Pescara: esaminato in commissione il progetto ‘Sport nel Verde’

Si tratta di un Centro polivalente con Palazzetto dello Sport, che sorgerà in via Colle Marino-via Di Girolamo e farà parte del patrimonio comunale

PESCARA -Il  Presidente della Commissione  Gestione del Territorio  , Gianni Santilli , dopo il primo esame del progetto relativo al nuovo complesso ‘Sport nel Verde’, , che verrà approvato la prossima settimana dalla Commissione stessa e quindi dall’aula, ha detto che il nuovo Palazzetto dello Sport  sarà realizzato dal Gruppo Amatori Basket Pescara e sorgerà in via Colle Marino-via Di Girolamo.

Ha ricordato Santilli :

si tratta di un progetto partito nel 2006  quando il Gruppo Amatori Basket ha presentato la prima proposta per la realizzazione del Centro polivalente a Colle Marino, con campi da gioco, spazi e locali per attività ludiche, ricreative e sociali, in un’area corredata da ampie zone di verde, dunque un Parco Sportivo con un Palazzetto. Come compartecipazione al progetto il Comune ha concesso al Gruppo il diritto di superficie sull’area di proprietà comunale per trent’anni e a titolo gratuito, un’area di 14mila 239metri quadrati complessivi. Secondo il primo contratto stipulato, la struttura doveva essere pronta entro tre anni.
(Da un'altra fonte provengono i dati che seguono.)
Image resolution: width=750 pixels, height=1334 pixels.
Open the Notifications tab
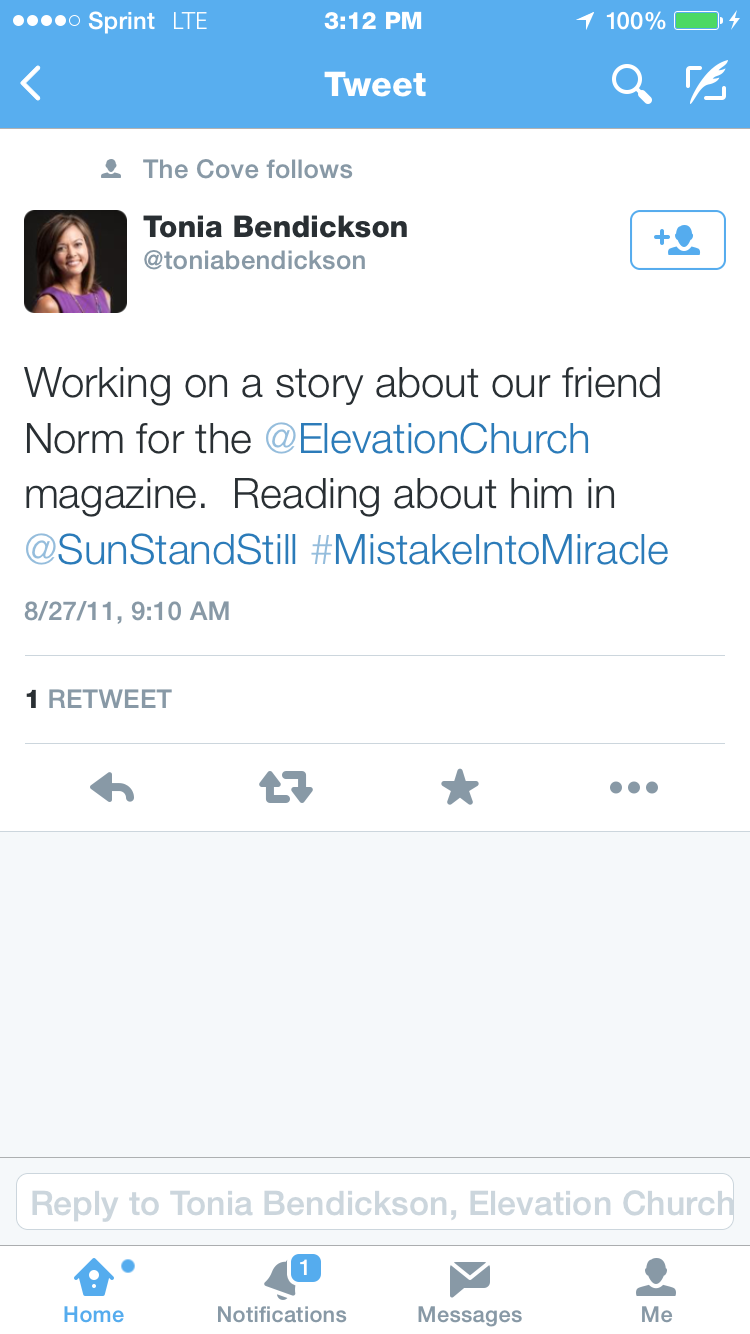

Nel gennaio 2009 però la società ha chiesto una proroga di ulteriori due anni del termine stabilito, visto che la Commissione edilizia del Comune ha espresso parere favorevole al permesso di costruire solo nel novembre del 2008, facendo dunque inevitabilmente slittare l’apertura del cantiere. L’amministrazione comunale ha accolto la proposta, portando all’aprile 2011 la riconsegna della struttura.
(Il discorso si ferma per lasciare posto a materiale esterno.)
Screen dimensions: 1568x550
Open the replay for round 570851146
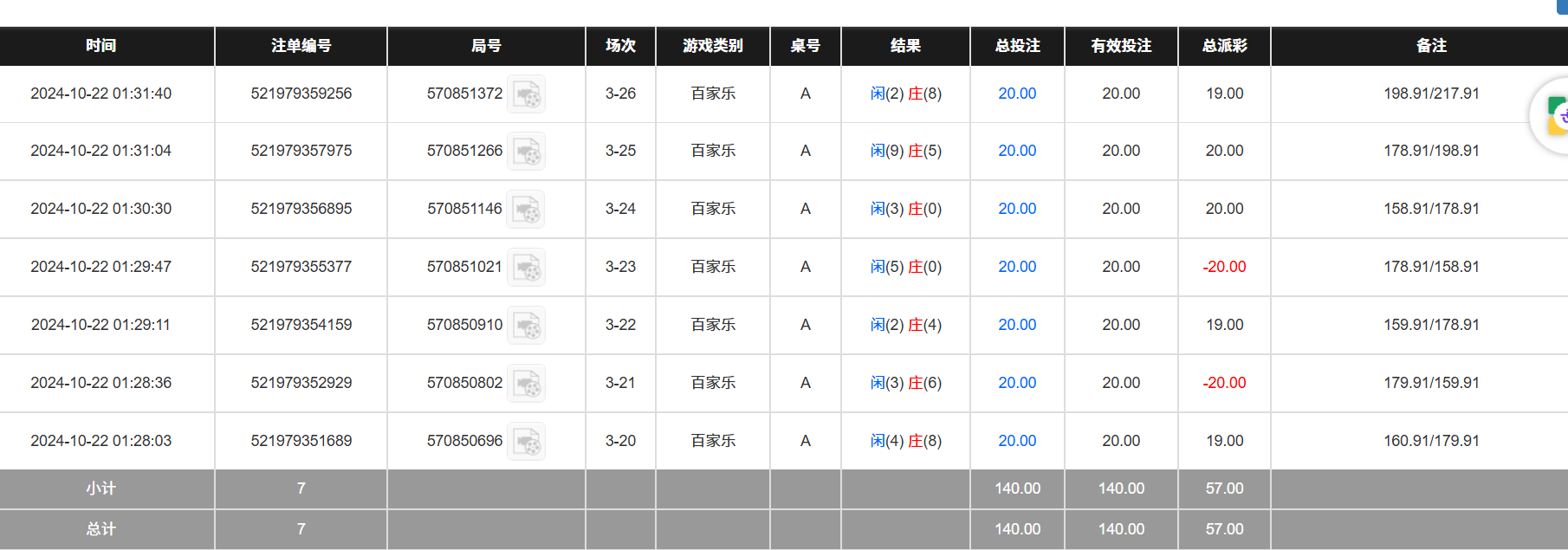pos(526,210)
Nel frattempo però  la stessa Amatori Basket ha rivisto e ampliato il progetto iniziale, con l’obiettivo di realizzare un’opera di eccellenza certificata dal Coni e dalla Protezione civile come ‘edificio strategico’, tra l’altro facendo ricorso anche all’utilizzo di moderne tecnologie per il risparmio energetico, opere che avranno un valore commerciale stimato in 4milioni di euro. A questo punto il Gruppo ha chiesto una revisione dei termini di concessione, che l’amministrazione comunale ha deciso di portare a quarantacinque anni anziché trenta. La prossima settimana riporteremo il progetto in Commissione e il 14 giugno in Consiglio per l’ultima adozione.